*YOUR TASK*: Set out exactly, line by line, the stretch of data below that begins at the line containing "Weitere Einstellungen (84, 1155)" and ends at the line containing "Hilfe (234, 379)", with both ends kept.

*AVAILABLE DATA*:

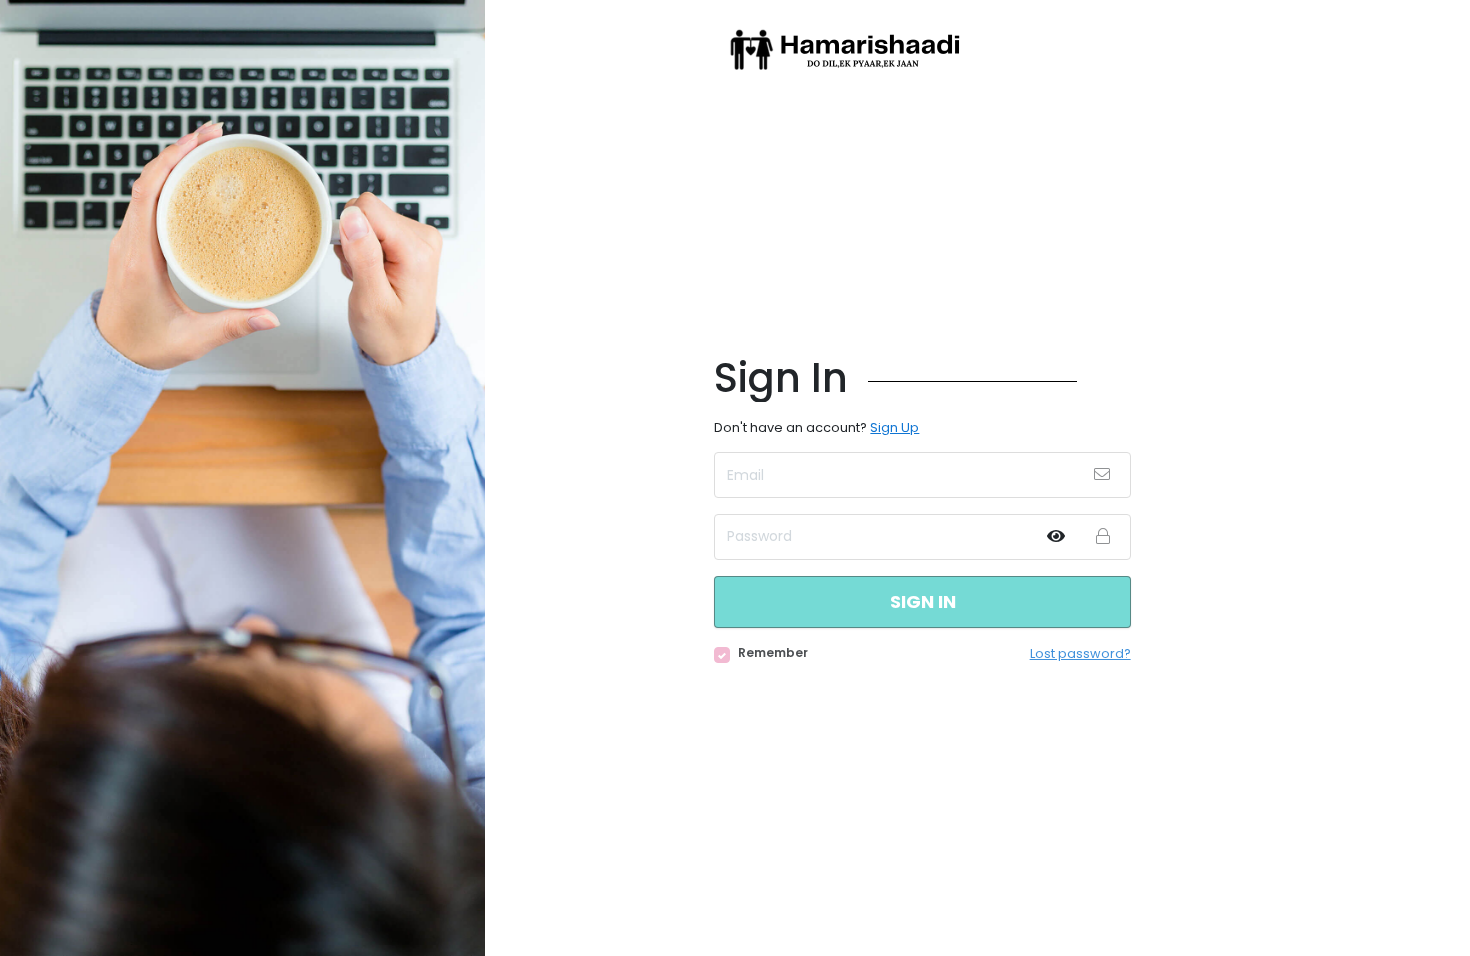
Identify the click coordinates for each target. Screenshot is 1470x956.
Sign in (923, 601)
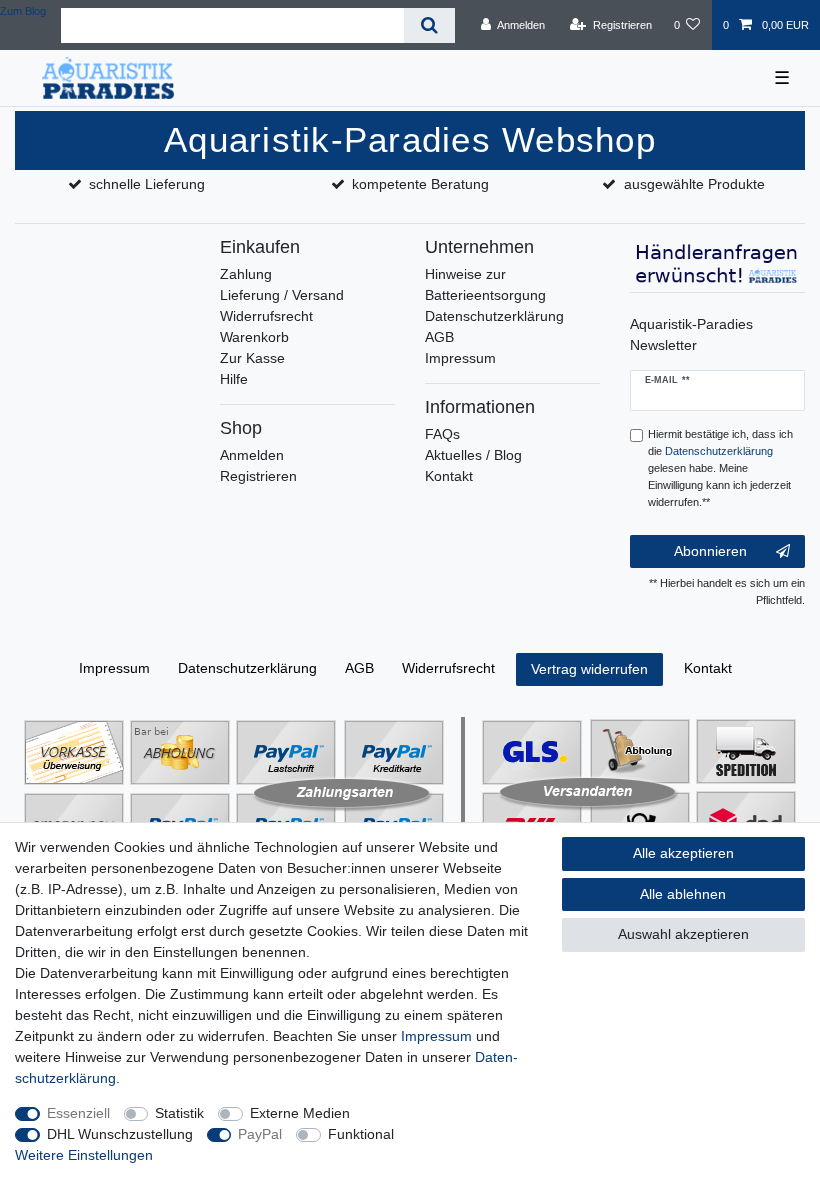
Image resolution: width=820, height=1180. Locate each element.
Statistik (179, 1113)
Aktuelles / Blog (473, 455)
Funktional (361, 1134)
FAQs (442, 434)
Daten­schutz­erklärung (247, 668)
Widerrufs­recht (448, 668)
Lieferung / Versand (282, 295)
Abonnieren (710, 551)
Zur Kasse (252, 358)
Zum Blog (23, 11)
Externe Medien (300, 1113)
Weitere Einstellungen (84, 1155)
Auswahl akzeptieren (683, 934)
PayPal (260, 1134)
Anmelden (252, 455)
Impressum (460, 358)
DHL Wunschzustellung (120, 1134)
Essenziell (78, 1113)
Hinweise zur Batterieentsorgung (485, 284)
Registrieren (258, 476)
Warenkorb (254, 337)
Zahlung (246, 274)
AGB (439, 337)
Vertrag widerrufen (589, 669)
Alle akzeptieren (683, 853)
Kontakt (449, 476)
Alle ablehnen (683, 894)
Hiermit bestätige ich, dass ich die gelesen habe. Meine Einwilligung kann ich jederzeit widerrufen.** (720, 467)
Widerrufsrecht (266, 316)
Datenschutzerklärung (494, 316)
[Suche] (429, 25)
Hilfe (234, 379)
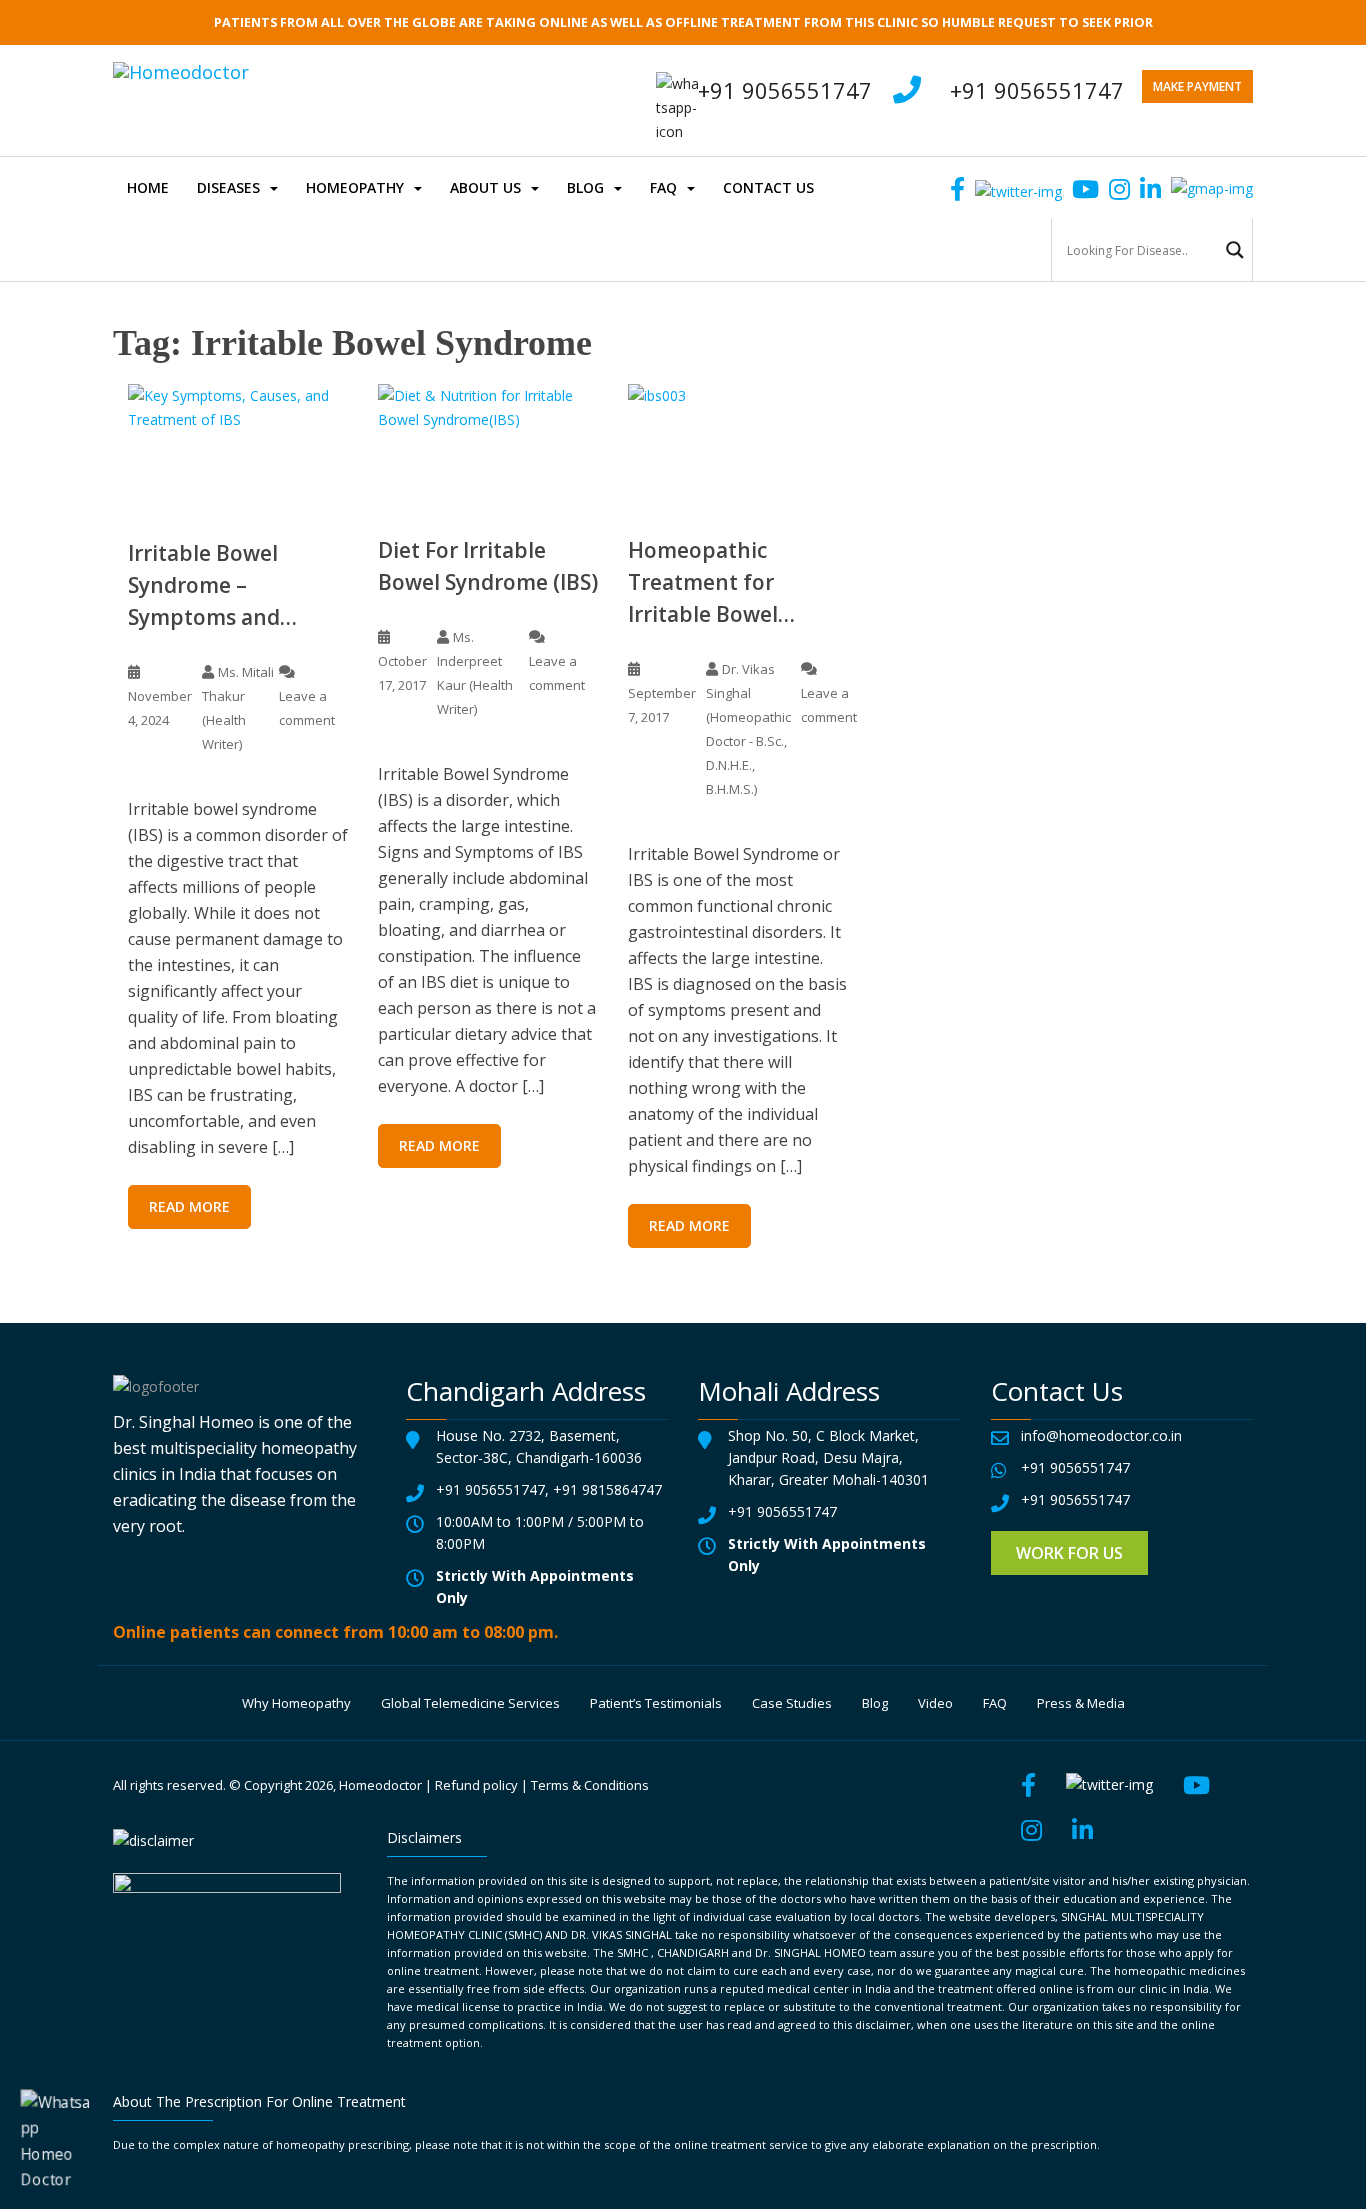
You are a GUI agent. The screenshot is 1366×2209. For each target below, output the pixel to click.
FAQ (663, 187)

*REPLY TO THE TASK*:
Weitere Einstellungen (84, 1155)
Auswahl akzeptieren (683, 934)
PayPal (260, 1134)
Anmelden (252, 455)
Impressum (460, 358)
DHL Wunschzustellung (120, 1134)
Essenziell (78, 1113)
Hinweise zur Batterieentsorgung (485, 284)
Registrieren (258, 476)
Warenkorb (254, 337)
Zahlung (246, 274)
AGB (439, 337)
Vertrag widerrufen (589, 669)
Alle akzeptieren (683, 853)
Kontakt (449, 476)
Alle ablehnen (683, 894)
Hiermit bestätige ich, dass ich die gelesen habe. Meine Einwilligung kann ich jederzeit widerrufen.** (720, 467)
Widerrufsrecht (266, 316)
Datenschutzerklärung (494, 316)
[Suche] (429, 25)
Hilfe (234, 379)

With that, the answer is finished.